**WHAT YOU SHOULD DO**
The response must contain the complete data, printed exactly.
*** DATASET ENTRIES ***
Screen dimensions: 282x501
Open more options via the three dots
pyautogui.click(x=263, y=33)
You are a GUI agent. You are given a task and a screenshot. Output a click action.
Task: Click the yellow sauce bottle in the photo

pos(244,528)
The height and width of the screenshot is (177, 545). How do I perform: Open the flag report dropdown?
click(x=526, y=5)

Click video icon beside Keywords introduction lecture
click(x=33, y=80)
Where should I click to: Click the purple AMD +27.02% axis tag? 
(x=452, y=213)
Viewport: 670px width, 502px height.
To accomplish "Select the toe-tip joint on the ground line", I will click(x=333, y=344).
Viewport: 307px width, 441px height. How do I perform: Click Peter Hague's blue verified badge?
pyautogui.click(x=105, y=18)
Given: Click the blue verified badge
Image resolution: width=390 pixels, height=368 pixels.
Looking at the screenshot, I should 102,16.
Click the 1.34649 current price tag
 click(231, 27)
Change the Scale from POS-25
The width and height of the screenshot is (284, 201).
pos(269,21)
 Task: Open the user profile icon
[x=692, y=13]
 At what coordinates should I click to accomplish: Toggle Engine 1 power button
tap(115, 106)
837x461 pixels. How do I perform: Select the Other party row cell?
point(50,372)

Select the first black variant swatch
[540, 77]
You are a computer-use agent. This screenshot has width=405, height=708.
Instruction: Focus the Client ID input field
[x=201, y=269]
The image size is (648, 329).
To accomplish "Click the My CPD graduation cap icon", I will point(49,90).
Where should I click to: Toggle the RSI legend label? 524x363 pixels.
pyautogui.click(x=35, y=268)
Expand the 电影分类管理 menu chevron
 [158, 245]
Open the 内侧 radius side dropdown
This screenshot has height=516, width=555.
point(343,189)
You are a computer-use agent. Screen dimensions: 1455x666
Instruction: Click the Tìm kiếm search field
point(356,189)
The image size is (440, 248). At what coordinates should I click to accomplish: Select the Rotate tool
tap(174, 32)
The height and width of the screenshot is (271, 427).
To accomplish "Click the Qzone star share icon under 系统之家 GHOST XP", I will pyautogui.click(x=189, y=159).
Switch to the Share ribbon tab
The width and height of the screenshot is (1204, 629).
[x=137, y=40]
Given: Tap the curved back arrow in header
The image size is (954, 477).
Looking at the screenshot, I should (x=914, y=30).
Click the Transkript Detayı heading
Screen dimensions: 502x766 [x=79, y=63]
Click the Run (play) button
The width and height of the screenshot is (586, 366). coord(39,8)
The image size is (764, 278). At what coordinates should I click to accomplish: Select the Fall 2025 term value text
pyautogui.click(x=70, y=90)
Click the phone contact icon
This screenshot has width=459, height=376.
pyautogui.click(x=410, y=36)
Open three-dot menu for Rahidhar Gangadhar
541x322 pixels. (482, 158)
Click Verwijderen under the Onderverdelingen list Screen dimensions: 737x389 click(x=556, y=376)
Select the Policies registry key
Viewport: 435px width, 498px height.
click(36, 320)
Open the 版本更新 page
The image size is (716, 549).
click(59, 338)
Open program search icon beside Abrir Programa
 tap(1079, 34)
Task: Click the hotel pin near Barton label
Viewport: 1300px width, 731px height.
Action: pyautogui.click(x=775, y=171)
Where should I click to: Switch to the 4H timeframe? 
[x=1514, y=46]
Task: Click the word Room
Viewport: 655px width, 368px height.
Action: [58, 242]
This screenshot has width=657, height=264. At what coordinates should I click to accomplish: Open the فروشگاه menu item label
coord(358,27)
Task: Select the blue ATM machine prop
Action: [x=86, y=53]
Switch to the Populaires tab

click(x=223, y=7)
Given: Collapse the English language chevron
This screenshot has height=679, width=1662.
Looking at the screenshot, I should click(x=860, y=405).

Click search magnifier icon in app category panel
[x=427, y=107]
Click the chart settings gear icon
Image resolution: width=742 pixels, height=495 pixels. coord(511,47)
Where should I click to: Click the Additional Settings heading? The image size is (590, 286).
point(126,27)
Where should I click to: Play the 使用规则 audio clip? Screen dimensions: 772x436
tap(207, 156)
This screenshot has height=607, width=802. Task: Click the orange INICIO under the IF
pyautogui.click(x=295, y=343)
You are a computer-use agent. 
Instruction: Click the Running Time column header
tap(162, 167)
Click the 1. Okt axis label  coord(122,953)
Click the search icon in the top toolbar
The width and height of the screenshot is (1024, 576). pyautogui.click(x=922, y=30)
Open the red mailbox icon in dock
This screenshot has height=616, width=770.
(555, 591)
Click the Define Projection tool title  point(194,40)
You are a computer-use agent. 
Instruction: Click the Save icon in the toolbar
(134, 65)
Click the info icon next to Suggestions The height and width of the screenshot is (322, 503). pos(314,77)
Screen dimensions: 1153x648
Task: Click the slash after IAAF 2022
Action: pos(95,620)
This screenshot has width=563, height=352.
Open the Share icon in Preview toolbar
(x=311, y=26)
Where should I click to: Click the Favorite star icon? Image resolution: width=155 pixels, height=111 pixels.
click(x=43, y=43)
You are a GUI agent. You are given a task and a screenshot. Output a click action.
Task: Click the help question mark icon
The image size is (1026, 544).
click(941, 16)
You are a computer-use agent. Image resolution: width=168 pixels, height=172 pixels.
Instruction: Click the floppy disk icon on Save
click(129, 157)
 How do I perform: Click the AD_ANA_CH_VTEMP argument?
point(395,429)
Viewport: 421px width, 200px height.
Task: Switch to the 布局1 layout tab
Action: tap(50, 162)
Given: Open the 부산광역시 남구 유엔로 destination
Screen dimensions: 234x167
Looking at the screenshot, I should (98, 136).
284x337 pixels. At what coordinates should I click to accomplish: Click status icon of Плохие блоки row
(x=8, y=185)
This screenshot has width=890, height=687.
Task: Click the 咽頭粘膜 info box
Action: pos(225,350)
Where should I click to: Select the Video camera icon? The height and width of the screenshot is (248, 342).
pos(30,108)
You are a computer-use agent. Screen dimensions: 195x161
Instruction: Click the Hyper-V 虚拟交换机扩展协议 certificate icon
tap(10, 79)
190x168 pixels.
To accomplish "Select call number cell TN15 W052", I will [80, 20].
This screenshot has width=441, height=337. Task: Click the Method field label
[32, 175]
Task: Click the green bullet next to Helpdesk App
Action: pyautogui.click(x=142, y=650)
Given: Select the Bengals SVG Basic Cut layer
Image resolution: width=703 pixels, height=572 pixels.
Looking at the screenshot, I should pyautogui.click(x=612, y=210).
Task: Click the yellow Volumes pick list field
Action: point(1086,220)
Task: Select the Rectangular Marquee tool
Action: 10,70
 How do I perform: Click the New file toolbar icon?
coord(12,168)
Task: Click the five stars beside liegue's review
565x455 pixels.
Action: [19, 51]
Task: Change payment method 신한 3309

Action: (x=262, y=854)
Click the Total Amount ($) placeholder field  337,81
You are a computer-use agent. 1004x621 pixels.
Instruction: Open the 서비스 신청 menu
*** End of DATASET ENTRIES ***
**RESULT OF THIS TASK**
Screen dimensions: 282x501
Open more options via the three dots
pyautogui.click(x=263, y=33)
You are a GUI agent. You are given a task and a screenshot. Output a click action.
Task: Click the yellow sauce bottle in the photo

pos(244,528)
The height and width of the screenshot is (177, 545). How do I perform: Open the flag report dropdown?
click(x=526, y=5)

Click video icon beside Keywords introduction lecture
click(x=33, y=80)
Where should I click to: Click the purple AMD +27.02% axis tag? 
(x=452, y=213)
Viewport: 670px width, 502px height.
To accomplish "Select the toe-tip joint on the ground line", I will click(x=333, y=344).
Viewport: 307px width, 441px height. How do I perform: Click Peter Hague's blue verified badge?
pyautogui.click(x=105, y=18)
Given: Click the blue verified badge
Image resolution: width=390 pixels, height=368 pixels.
Looking at the screenshot, I should 102,16.
Click the 1.34649 current price tag
 click(231, 27)
Change the Scale from POS-25
The width and height of the screenshot is (284, 201).
pos(269,21)
 Task: Open the user profile icon
[x=692, y=13]
 At what coordinates should I click to accomplish: Toggle Engine 1 power button
tap(115, 106)
837x461 pixels. How do I perform: Select the Other party row cell?
point(50,372)

Select the first black variant swatch
[540, 77]
You are a computer-use agent. This screenshot has width=405, height=708.
Instruction: Focus the Client ID input field
[x=201, y=269]
The image size is (648, 329).
To accomplish "Click the My CPD graduation cap icon", I will point(49,90).
Where should I click to: Toggle the RSI legend label? 524x363 pixels.
pyautogui.click(x=35, y=268)
Expand the 电影分类管理 menu chevron
 [158, 245]
Open the 内侧 radius side dropdown
This screenshot has height=516, width=555.
point(343,189)
You are a computer-use agent. Screen dimensions: 1455x666
Instruction: Click the Tìm kiếm search field
point(356,189)
The image size is (440, 248). At what coordinates should I click to accomplish: Select the Rotate tool
tap(174, 32)
The height and width of the screenshot is (271, 427).
To accomplish "Click the Qzone star share icon under 系统之家 GHOST XP", I will pyautogui.click(x=189, y=159).
Switch to the Share ribbon tab
The width and height of the screenshot is (1204, 629).
[x=137, y=40]
Given: Tap the curved back arrow in header
The image size is (954, 477).
Looking at the screenshot, I should (x=914, y=30).
Click the Transkript Detayı heading
Screen dimensions: 502x766 [x=79, y=63]
Click the Run (play) button
The width and height of the screenshot is (586, 366). coord(39,8)
The image size is (764, 278). At what coordinates should I click to accomplish: Select the Fall 2025 term value text
pyautogui.click(x=70, y=90)
Click the phone contact icon
This screenshot has width=459, height=376.
pyautogui.click(x=410, y=36)
Open three-dot menu for Rahidhar Gangadhar
541x322 pixels. (482, 158)
Click Verwijderen under the Onderverdelingen list Screen dimensions: 737x389 click(x=556, y=376)
Select the Policies registry key
Viewport: 435px width, 498px height.
click(36, 320)
Open the 版本更新 page
The image size is (716, 549).
click(59, 338)
Open program search icon beside Abrir Programa
 tap(1079, 34)
Task: Click the hotel pin near Barton label
Viewport: 1300px width, 731px height.
Action: pyautogui.click(x=775, y=171)
Where should I click to: Switch to the 4H timeframe? 
[x=1514, y=46]
Task: Click the word Room
Viewport: 655px width, 368px height.
Action: [58, 242]
This screenshot has width=657, height=264. At what coordinates should I click to accomplish: Open the فروشگاه menu item label
coord(358,27)
Task: Select the blue ATM machine prop
Action: [x=86, y=53]
Switch to the Populaires tab

click(x=223, y=7)
Given: Collapse the English language chevron
This screenshot has height=679, width=1662.
Looking at the screenshot, I should click(x=860, y=405).

Click search magnifier icon in app category panel
[x=427, y=107]
Click the chart settings gear icon
Image resolution: width=742 pixels, height=495 pixels. coord(511,47)
Where should I click to: Click the Additional Settings heading? The image size is (590, 286).
point(126,27)
Where should I click to: Play the 使用规则 audio clip? Screen dimensions: 772x436
tap(207, 156)
This screenshot has height=607, width=802. Task: Click the orange INICIO under the IF
pyautogui.click(x=295, y=343)
You are a computer-use agent. 
Instruction: Click the Running Time column header
tap(162, 167)
Click the 1. Okt axis label  coord(122,953)
Click the search icon in the top toolbar
The width and height of the screenshot is (1024, 576). pyautogui.click(x=922, y=30)
Open the red mailbox icon in dock
This screenshot has height=616, width=770.
(555, 591)
Click the Define Projection tool title  point(194,40)
You are a computer-use agent. 
Instruction: Click the Save icon in the toolbar
(134, 65)
Click the info icon next to Suggestions The height and width of the screenshot is (322, 503). pos(314,77)
Screen dimensions: 1153x648
Task: Click the slash after IAAF 2022
Action: pos(95,620)
This screenshot has width=563, height=352.
Open the Share icon in Preview toolbar
(x=311, y=26)
Where should I click to: Click the Favorite star icon? Image resolution: width=155 pixels, height=111 pixels.
click(x=43, y=43)
You are a GUI agent. You are given a task and a screenshot. Output a click action.
Task: Click the help question mark icon
The image size is (1026, 544).
click(941, 16)
You are a computer-use agent. Image resolution: width=168 pixels, height=172 pixels.
Instruction: Click the floppy disk icon on Save
click(129, 157)
 How do I perform: Click the AD_ANA_CH_VTEMP argument?
point(395,429)
Viewport: 421px width, 200px height.
Task: Switch to the 布局1 layout tab
Action: tap(50, 162)
Given: Open the 부산광역시 남구 유엔로 destination
Screen dimensions: 234x167
Looking at the screenshot, I should (98, 136).
284x337 pixels. At what coordinates should I click to accomplish: Click status icon of Плохие блоки row
(x=8, y=185)
This screenshot has width=890, height=687.
Task: Click the 咽頭粘膜 info box
Action: pos(225,350)
Where should I click to: Select the Video camera icon? The height and width of the screenshot is (248, 342).
pos(30,108)
You are a computer-use agent. Screen dimensions: 195x161
Instruction: Click the Hyper-V 虚拟交换机扩展协议 certificate icon
tap(10, 79)
190x168 pixels.
To accomplish "Select call number cell TN15 W052", I will [80, 20].
This screenshot has width=441, height=337. Task: Click the Method field label
[32, 175]
Task: Click the green bullet next to Helpdesk App
Action: pyautogui.click(x=142, y=650)
Given: Select the Bengals SVG Basic Cut layer
Image resolution: width=703 pixels, height=572 pixels.
Looking at the screenshot, I should pyautogui.click(x=612, y=210).
Task: Click the yellow Volumes pick list field
Action: point(1086,220)
Task: Select the Rectangular Marquee tool
Action: 10,70
 How do I perform: Click the New file toolbar icon?
coord(12,168)
Task: Click the five stars beside liegue's review
565x455 pixels.
Action: [19, 51]
Task: Change payment method 신한 3309

Action: (x=262, y=854)
Click the Total Amount ($) placeholder field  337,81
You are a computer-use agent. 1004x621 pixels.
Instruction: Open the 서비스 신청 menu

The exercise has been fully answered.